Todo esto fermenta y estalla (como debe ser) en una decadente, decrépita y aun así enérgica penúltima  juerga dedicada a una de las figuras en las que seguramente mejor han confluido el orgullo y la degeneración de «Isla Esmeralda», explosivos ingredientes (a medio camino entre el lirismo folclórico y el anti-glamour punk) con los que se ha ido asentando la identidad irlandesa moderna. La música, como no podía ser de otra manera, marca el camino, llegando incluso a modularlo a su gusto. Por supuesto, el guion y la lista de reproducción se funden en el mismo cuerpo, de una deformidad irresistiblemente atractiva.

Grítese una vez más: tenía que ser así. Como sucediera en la imprescindible ‘Let’s Get Lost’, de Bruce Webber (no-ficción dedicada a la preciosa y trágica figura del trompetista y cantante Chet Baker), el cine inmortalizaba a un pobre diablo que se había asentado en la más sublime de las condenas: solo ser capaz de expresarse a través de su arte.

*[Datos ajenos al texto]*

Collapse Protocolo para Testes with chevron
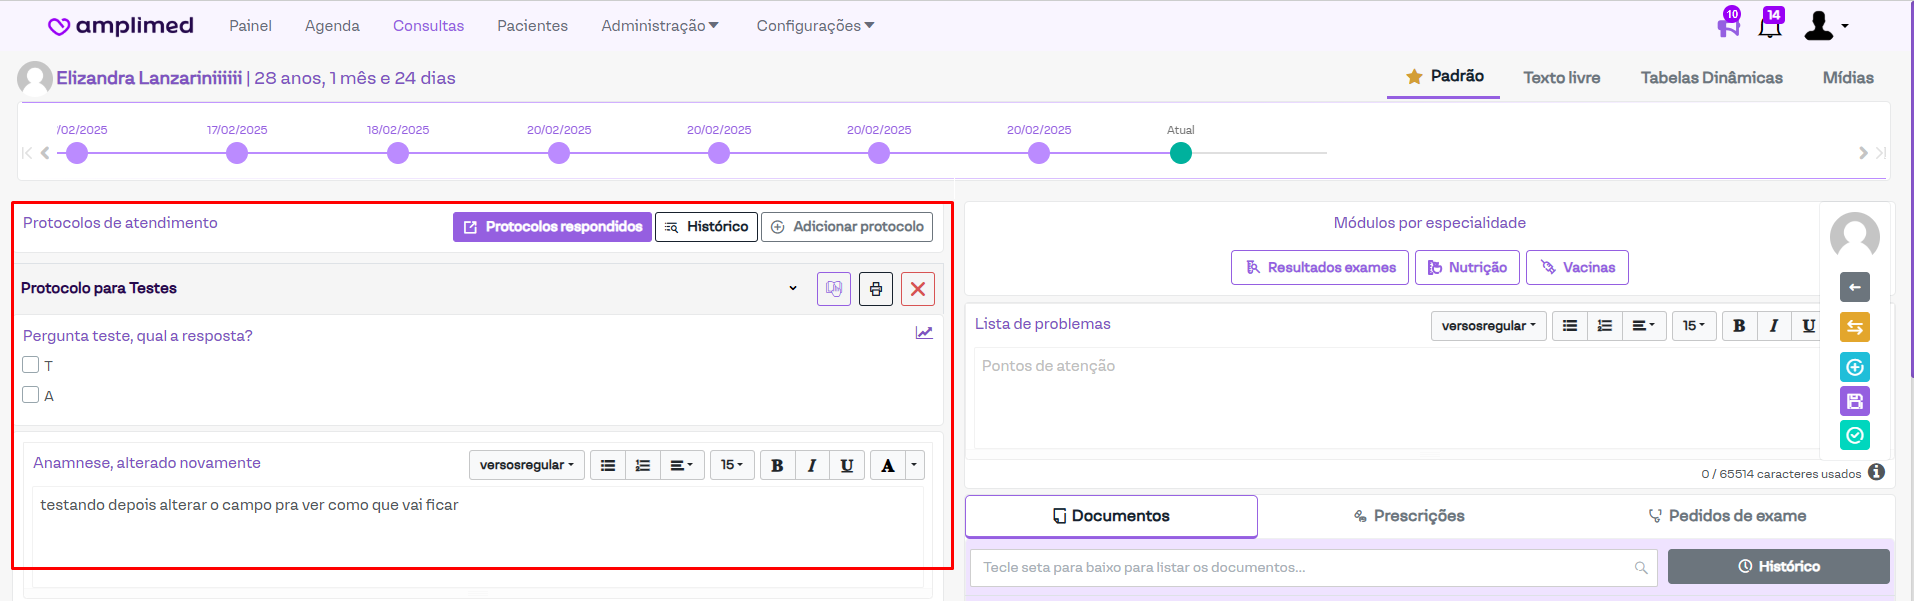Image resolution: width=1914 pixels, height=601 pixels. [x=793, y=288]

Sin la necesidad de mostrar la sensibilidad de aquel hito (pues esto seguramente hubiera sido injusto con el legado de Shane MacGowan), ‘Crock of Gold’ también disfruta dejándose llevar por el espíritu libre y (auto-)destructivo de su protagonista.

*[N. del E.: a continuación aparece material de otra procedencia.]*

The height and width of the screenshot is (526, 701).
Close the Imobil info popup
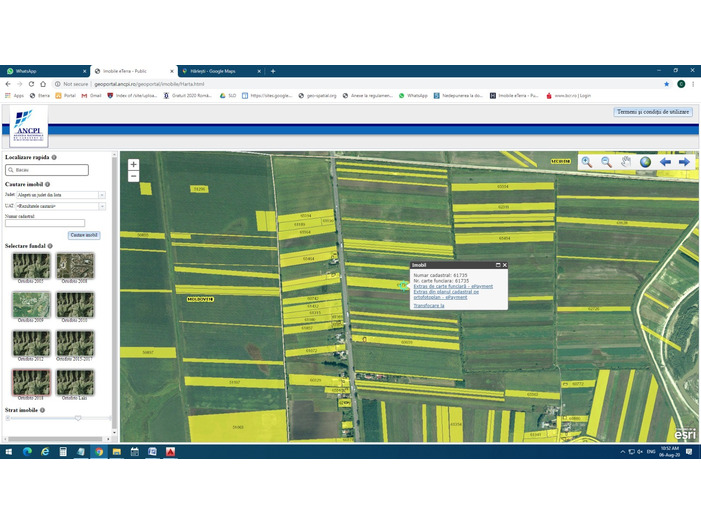click(505, 265)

Julien Temple adjudica una imagen a cada palabra gruñida; a cada nota rasgada, invocando así un caos sensorial que, en realidad, está en perfecto e implacable control de su propio discurso. ¿Puede el veneno ser sustento vital? Sí ¿Puede un canto nihilista convertirse en la luz salvadora de una cultura? Desde luego. ¿Puede el penoso cuerpo de Shane MacGowan ser la resplandeciente bandera que represente a un pueblo entero? También. 62 años después, los médicos siguen sin explicarse cómo este fenómeno de la naturaleza sigue manteniéndose en pie (o inclinado)… la respuesta está en ‘Crock of Gold’.